*** Supplied data Section Begins ***
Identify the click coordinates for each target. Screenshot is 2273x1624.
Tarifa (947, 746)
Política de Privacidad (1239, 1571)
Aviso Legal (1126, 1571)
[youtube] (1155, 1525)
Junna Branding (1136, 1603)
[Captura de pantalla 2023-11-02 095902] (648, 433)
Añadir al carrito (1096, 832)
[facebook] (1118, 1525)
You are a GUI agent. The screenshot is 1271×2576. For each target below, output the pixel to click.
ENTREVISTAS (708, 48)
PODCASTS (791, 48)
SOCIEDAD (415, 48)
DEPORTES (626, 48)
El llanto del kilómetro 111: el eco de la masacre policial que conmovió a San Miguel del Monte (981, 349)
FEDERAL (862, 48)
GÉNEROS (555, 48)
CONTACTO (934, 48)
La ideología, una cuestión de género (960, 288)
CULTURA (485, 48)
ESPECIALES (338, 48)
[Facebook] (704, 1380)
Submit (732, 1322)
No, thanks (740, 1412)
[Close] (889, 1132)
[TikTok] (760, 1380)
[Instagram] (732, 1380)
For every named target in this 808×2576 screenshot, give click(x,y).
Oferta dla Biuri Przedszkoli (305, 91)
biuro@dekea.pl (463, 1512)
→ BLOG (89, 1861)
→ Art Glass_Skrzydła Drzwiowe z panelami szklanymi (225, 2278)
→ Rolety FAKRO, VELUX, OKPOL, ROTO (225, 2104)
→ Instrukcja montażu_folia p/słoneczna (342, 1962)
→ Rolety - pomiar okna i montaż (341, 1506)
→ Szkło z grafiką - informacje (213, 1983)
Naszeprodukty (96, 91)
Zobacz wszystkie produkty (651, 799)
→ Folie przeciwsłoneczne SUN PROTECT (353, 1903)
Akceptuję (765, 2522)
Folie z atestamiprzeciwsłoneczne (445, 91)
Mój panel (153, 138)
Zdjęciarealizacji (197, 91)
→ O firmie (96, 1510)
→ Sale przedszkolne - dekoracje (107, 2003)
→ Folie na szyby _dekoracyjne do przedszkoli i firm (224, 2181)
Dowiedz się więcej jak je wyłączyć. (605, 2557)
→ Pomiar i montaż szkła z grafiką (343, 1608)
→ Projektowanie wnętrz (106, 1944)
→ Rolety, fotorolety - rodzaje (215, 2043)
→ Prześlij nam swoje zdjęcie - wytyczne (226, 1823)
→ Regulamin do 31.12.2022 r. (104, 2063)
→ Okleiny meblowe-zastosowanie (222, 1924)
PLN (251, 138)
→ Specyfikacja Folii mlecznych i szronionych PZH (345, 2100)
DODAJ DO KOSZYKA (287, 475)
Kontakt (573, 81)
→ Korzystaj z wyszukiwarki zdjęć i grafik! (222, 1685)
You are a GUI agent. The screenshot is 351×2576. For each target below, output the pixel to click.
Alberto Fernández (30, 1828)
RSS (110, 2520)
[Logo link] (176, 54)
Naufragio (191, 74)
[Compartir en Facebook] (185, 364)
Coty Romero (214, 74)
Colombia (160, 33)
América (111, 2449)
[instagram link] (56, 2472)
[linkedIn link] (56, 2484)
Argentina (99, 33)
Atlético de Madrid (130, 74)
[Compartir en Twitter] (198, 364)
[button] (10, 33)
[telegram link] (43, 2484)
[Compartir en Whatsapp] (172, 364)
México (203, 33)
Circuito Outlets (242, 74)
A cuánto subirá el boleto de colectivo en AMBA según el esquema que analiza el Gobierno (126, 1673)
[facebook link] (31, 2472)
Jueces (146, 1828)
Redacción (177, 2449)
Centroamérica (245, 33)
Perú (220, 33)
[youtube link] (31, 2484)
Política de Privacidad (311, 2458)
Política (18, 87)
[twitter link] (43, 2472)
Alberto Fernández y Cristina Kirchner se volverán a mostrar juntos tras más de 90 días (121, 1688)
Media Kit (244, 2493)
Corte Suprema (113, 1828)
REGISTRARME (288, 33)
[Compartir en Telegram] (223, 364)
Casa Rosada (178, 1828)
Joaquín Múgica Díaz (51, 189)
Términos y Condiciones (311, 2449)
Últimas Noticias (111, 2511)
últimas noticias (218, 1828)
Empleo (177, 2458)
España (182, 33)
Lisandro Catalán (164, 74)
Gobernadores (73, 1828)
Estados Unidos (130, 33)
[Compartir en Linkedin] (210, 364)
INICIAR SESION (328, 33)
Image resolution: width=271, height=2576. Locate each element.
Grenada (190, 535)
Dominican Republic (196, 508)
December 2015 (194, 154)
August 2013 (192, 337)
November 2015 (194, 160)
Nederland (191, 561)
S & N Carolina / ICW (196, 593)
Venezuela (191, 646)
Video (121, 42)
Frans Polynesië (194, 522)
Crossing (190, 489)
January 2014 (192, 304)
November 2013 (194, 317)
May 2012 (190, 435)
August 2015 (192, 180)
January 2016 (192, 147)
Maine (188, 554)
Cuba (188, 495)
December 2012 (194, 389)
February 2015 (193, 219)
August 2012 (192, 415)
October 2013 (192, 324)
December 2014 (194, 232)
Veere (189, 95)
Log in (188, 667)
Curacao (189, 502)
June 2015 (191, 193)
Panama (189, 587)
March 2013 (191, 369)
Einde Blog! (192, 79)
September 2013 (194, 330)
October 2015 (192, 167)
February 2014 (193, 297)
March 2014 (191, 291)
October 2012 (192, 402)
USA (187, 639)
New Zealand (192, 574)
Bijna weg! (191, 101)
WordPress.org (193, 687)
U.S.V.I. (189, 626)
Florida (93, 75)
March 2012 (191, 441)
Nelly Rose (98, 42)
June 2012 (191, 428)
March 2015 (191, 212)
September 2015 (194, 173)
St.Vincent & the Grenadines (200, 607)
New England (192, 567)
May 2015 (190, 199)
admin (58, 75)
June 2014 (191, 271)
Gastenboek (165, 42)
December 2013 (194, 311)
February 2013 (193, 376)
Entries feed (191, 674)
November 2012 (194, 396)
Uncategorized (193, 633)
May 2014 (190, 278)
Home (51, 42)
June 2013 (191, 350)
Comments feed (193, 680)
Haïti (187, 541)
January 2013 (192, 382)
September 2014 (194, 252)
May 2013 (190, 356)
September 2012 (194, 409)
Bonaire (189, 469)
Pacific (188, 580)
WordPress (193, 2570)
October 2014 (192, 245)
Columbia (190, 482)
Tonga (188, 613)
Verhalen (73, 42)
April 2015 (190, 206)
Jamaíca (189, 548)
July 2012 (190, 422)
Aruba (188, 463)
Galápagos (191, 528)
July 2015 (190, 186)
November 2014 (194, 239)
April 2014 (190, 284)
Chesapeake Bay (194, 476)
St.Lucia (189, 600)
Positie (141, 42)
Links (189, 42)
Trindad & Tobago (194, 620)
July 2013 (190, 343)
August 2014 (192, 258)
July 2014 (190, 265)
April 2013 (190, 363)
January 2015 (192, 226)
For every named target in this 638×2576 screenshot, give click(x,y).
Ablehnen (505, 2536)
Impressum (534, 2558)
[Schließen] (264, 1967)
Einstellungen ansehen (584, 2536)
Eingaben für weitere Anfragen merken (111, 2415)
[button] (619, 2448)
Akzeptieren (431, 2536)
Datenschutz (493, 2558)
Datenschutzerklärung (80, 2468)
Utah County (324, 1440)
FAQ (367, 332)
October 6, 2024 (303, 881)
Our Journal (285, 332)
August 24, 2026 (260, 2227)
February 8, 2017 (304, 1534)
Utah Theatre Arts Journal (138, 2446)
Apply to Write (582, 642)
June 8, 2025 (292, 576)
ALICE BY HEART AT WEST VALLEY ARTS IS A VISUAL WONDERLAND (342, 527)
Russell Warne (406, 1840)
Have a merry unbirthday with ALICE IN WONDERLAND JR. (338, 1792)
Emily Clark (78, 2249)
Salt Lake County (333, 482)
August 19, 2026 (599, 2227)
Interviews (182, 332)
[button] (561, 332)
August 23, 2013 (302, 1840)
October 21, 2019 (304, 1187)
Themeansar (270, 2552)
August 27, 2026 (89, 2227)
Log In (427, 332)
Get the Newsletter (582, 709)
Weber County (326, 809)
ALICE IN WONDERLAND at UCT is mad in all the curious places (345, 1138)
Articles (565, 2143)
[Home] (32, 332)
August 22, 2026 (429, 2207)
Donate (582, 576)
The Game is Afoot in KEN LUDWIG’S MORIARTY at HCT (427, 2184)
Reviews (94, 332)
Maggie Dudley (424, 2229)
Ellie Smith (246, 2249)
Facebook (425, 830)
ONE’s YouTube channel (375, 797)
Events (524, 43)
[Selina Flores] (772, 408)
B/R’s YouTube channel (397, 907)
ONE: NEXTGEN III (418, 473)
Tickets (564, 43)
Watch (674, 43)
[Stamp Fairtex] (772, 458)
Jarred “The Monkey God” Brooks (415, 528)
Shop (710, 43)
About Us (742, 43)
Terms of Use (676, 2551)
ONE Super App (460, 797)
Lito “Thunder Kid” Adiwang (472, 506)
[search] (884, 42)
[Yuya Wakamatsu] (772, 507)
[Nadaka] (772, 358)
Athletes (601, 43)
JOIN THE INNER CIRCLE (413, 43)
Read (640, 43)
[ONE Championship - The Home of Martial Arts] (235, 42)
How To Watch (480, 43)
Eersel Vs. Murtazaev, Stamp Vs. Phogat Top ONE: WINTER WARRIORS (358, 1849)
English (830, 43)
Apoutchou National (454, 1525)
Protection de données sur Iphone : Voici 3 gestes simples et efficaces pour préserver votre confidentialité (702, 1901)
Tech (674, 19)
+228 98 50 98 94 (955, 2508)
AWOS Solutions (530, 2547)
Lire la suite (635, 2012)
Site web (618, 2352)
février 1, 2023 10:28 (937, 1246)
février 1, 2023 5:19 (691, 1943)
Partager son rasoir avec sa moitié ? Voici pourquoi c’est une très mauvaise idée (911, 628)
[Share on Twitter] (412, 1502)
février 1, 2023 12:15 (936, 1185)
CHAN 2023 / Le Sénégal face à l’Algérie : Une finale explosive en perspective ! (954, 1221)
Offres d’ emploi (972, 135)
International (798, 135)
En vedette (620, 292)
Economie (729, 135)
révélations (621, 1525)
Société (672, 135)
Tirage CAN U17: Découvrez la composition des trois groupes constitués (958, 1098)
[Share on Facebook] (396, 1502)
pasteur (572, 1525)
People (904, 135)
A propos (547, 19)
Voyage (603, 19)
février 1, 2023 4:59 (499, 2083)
*** Supplied data Section Ends ***
Required work
Give back precisely the lines above that start at the line containing "March 2012 (191, 441)" and end at the line containing "Entries feed (191, 674)", inclusive. No other lines belong in the output.

Task result
March 2012 (191, 441)
Nelly Rose (98, 42)
June 2012 (191, 428)
March 2015 (191, 212)
September 2015 (194, 173)
St.Vincent & the Grenadines (200, 607)
New England (192, 567)
May 2015 (190, 199)
admin (58, 75)
June 2014 (191, 271)
Gastenboek (165, 42)
December 2013 (194, 311)
February 2013 (193, 376)
Entries feed (191, 674)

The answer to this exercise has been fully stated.